A conversation with Croatia's tourism ministry
One concrete thread did emerge. Croatia's Ministry of Tourism and Sport visited Alexandria, took a city tour, and met with Mayor Alyia Gaskins and her team, O'Leary said, to discuss ways the two might work together and share best practices. He cautioned the talks were early and without specifics — but called them an unexpected and intriguing result of simply hosting the team.
It is the kind of relationship-building that Gaskins has signaled she wants to continue. In a statement to The Brief last week, the mayor said hosting Croatia had generated "amazing" momentum and energy for the city.
"Our city is now being recognized among international travelers as a top travel destination because of our historic charm, walkable streets, unique retailers and restaurants, and welcoming residents," Gaskins said. "I think we should find ways to build on our growing relationship with the Croatian community to spur more opportunities for cultural exchange, sports tourism, and friendship."
Visit Alexandria’s Todd O’Leary and Croatian Ambassador Pjer Šimunović explore the city together.(Visit Alexandria)
What it meant on the ground
For O'Leary, some of the most meaningful moments were small and local. Several Visit Alexandria members have Croatian ties: Wine Gallery 108, owned by Lisa Katic, who is of Croatian descent, began carrying Croatian wines and hosting tastings before each of the team's matches. Old House Cosmopolitan, a Balkan restaurant in Old Town, took part in myriad ways — including hosting the Croatian cultural group that drove down from Pittsburgh to perform at the June 10 community event, feeding them and giving them a place to change into their traditional attire.
Those stories, O'Leary said, reflect "the hospitality, heart and spirit of this community."

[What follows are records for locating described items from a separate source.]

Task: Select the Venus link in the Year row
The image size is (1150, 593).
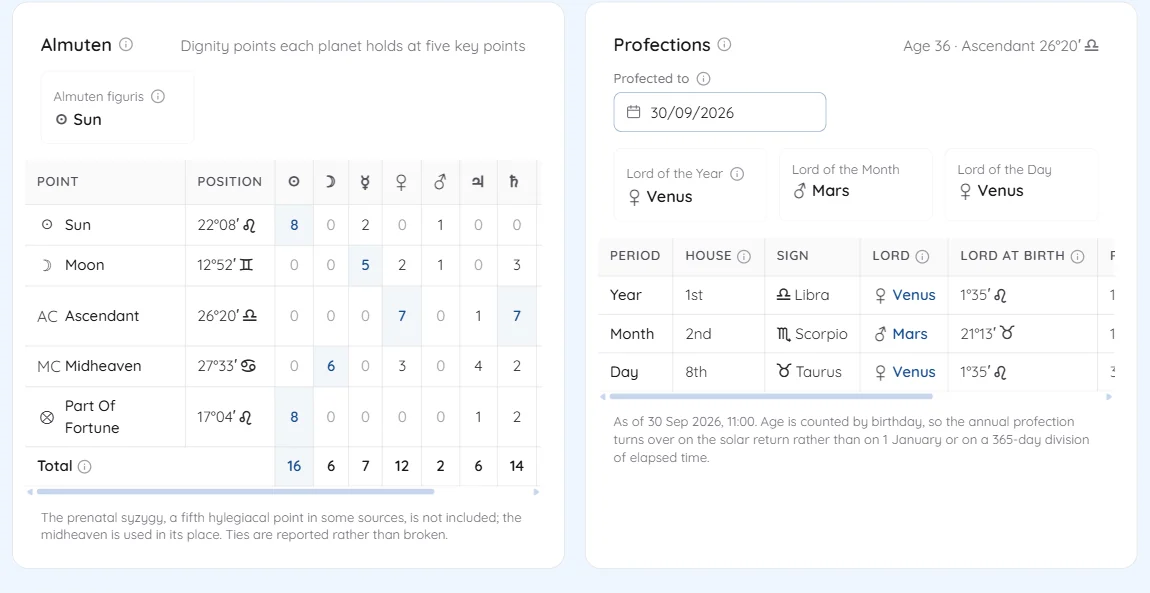Action: tap(914, 295)
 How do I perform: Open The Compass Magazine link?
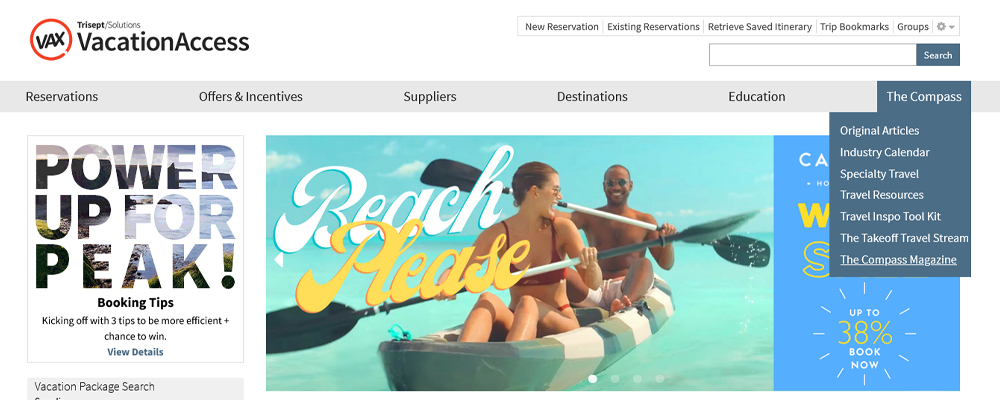[x=898, y=259]
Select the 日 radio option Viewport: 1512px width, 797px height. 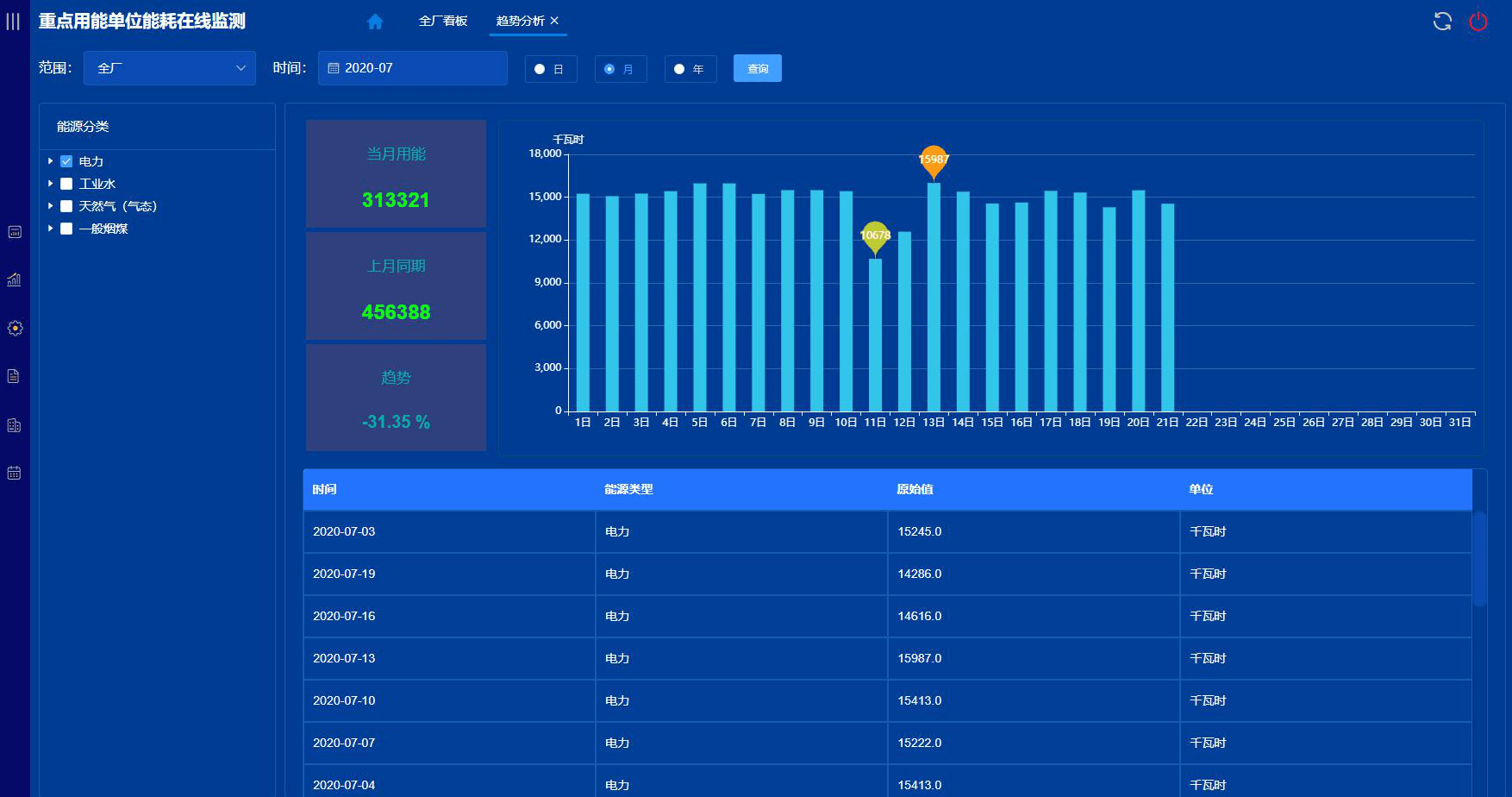tap(540, 69)
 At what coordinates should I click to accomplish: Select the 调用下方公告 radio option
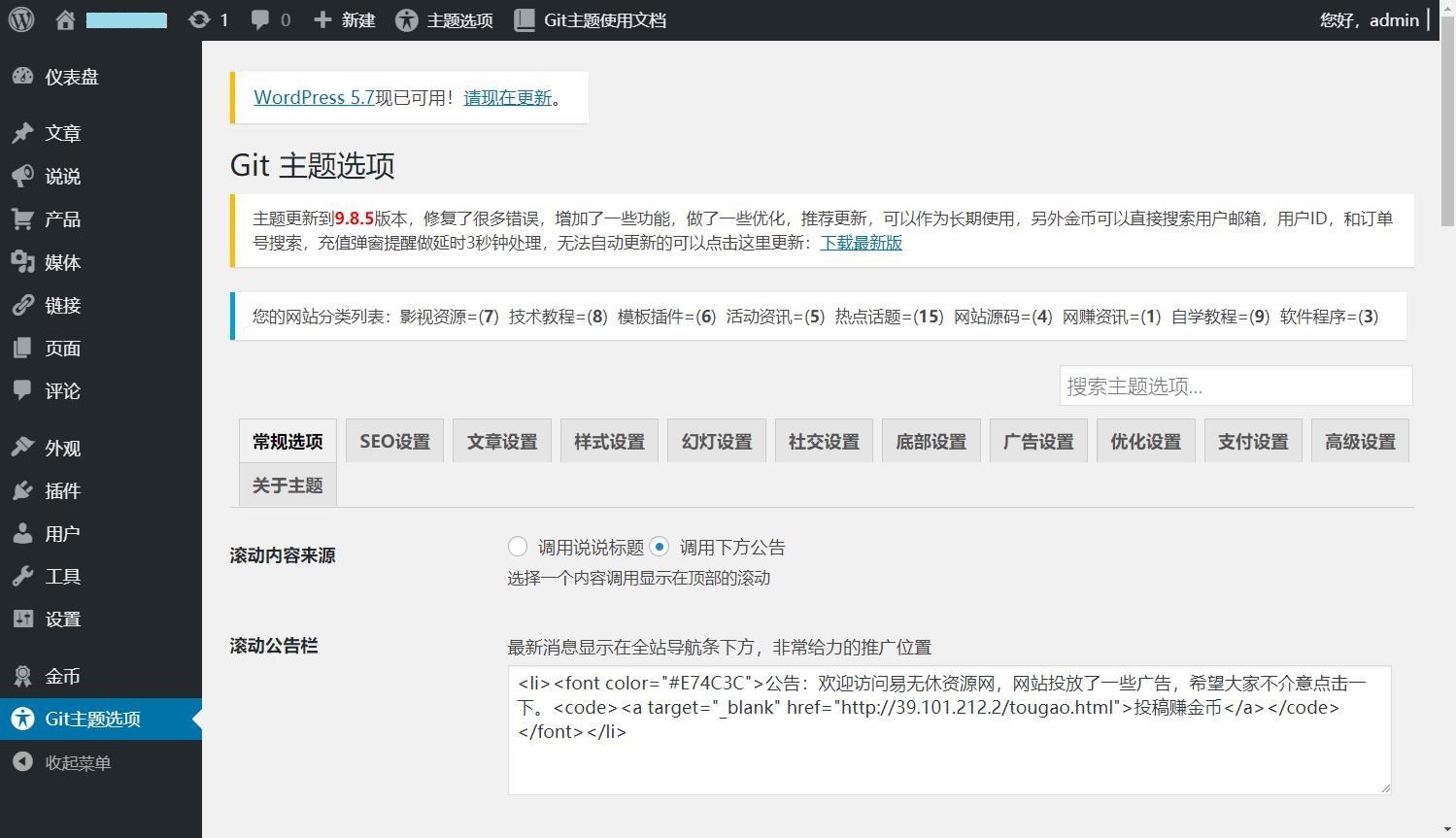[x=660, y=547]
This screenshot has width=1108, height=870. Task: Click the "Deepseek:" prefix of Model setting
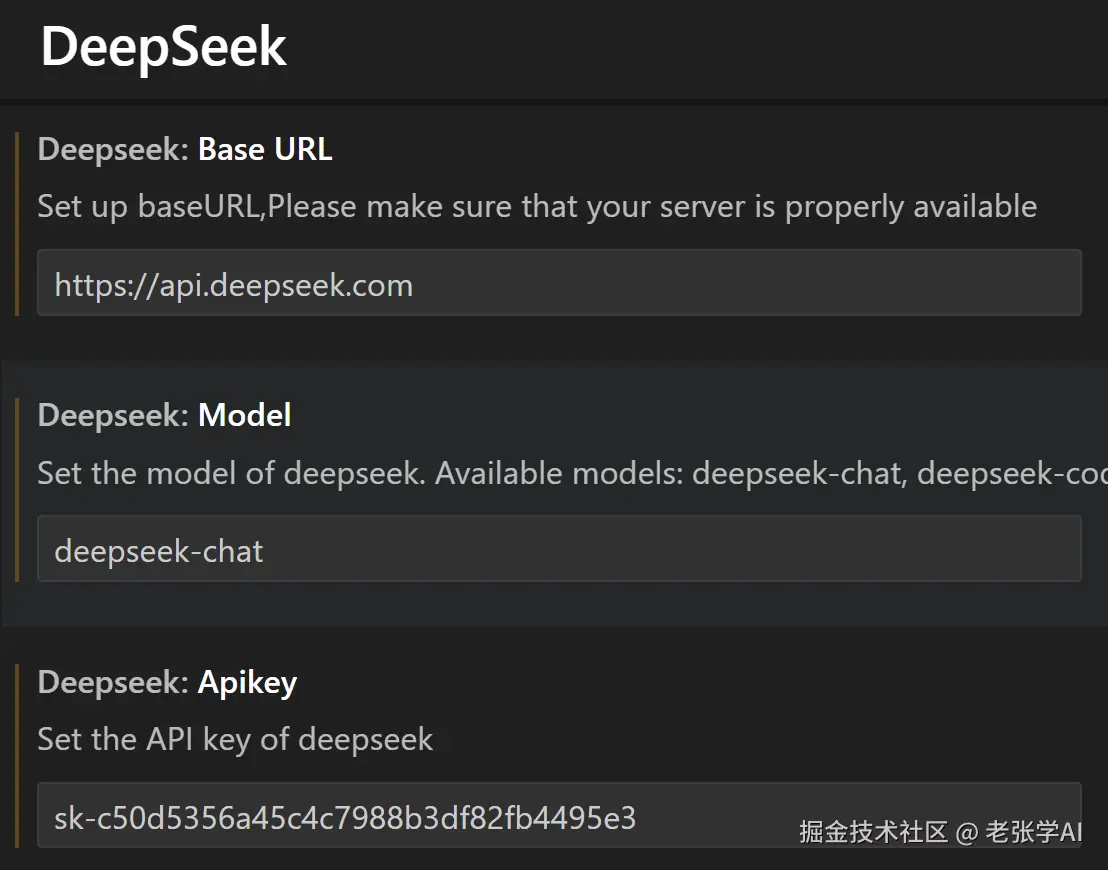(113, 416)
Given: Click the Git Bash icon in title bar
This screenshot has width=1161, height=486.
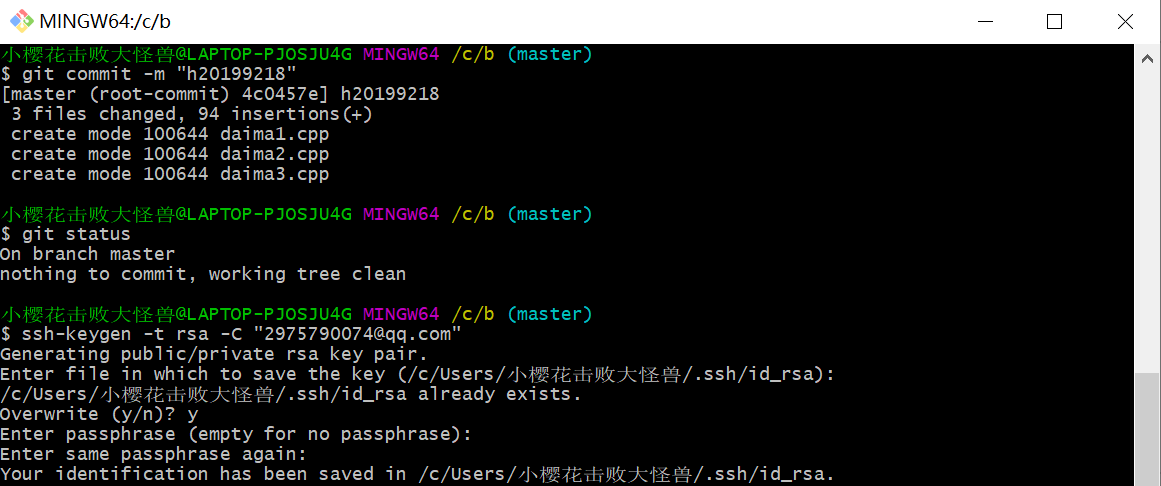Looking at the screenshot, I should 20,21.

Why it matters to residents
Asked why the success of an event like this matters to Alexandrians who may not follow soccer, O'Leary pointed to both the tangible and the intangible. Tourism brings "incremental" revenue, he said — money from visitors that helps pay for services residents enjoy, without residents footing the bill. The intangible, he said, is civic pride: Alexandria "punching above its weight" and putting itself on the global stage, an opportunity the whole community — not just Visit Alexandria, Episcopal or the team's hotel — seized together.
What comes next
The challenge now is sustaining the momentum. Visit Alexandria's new fiscal year begins July 1 without the "tentpole events" — the World Cup and the city's America 250 celebrations — that have anchored its recent calendar. The central marketing question for the year ahead, O'Leary said, is how to keep riding the wave of both in their absence. He said the bureau would share specifics at its annual meeting in September, which this year also marks Visit Alexandria's 30th anniversary as a standalone destination organization.
Whatever the numbers ultimately show, O'Leary expects the effects to linger. "There's going to continue to be sort of reverberations of positivity coming out of this," he said, "well after the Cup is even done."